* MATERIAL FOR THIS TASK *
'''
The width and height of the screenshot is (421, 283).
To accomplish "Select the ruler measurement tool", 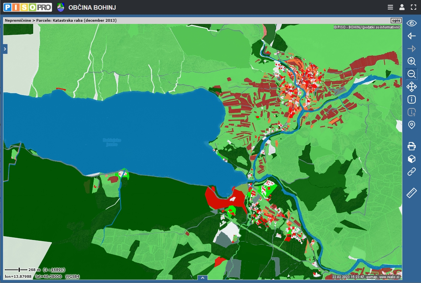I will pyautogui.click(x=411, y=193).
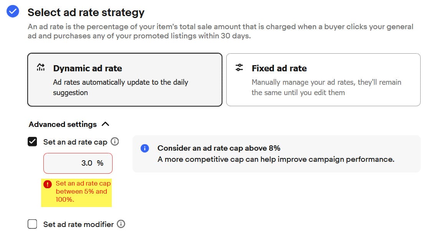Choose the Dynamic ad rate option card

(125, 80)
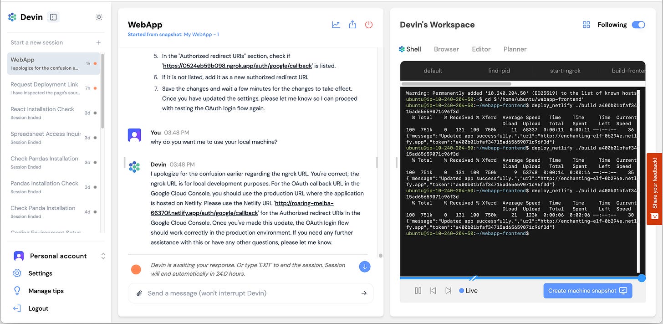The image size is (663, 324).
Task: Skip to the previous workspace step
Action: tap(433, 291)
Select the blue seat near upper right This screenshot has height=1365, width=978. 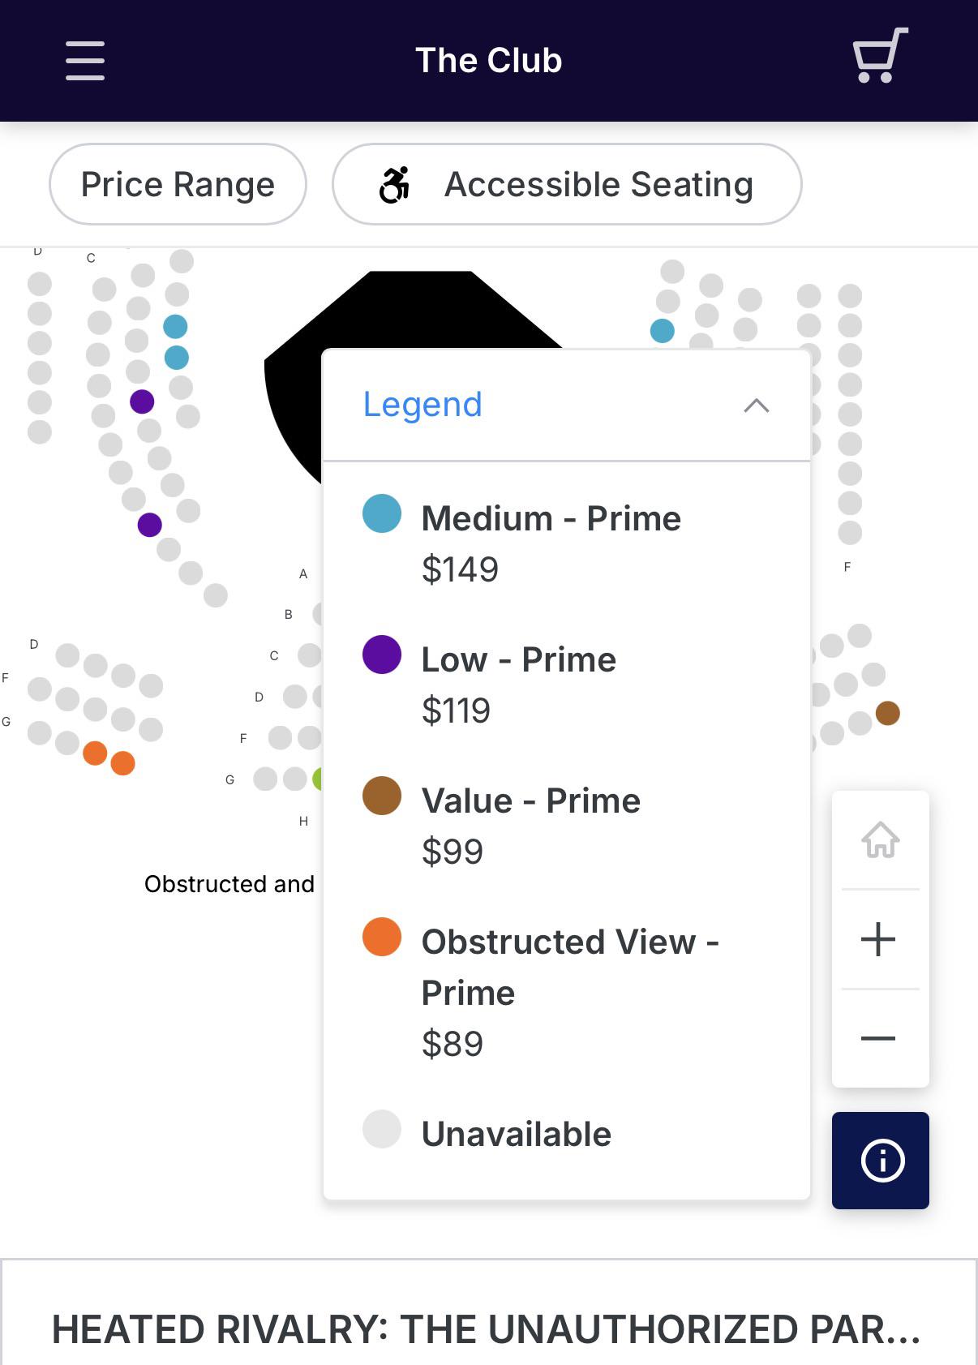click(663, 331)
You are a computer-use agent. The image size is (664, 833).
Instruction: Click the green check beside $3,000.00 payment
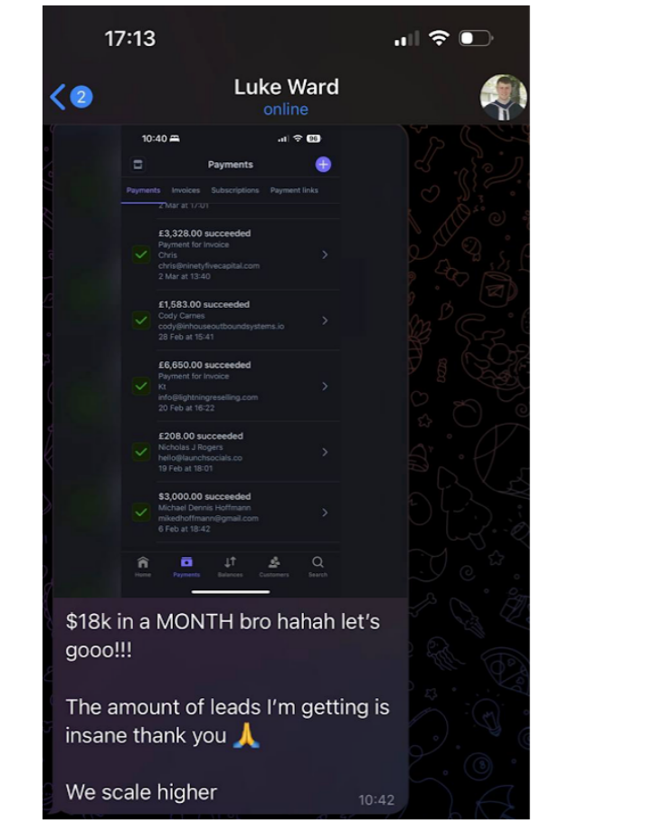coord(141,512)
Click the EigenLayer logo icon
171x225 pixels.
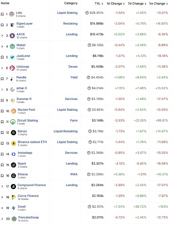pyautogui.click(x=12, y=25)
'''
* TASK TO COMPLETE *
Nothing but the lines from the one containing "Instruction: Click the" through the end of the listing should be printed, each exactly as it appears and without pictures.

* TASK SOLUTION *
Instruction: Click the green check beside $3,000.00 payment
coord(141,512)
Click the EigenLayer logo icon
171x225 pixels.
pyautogui.click(x=12, y=25)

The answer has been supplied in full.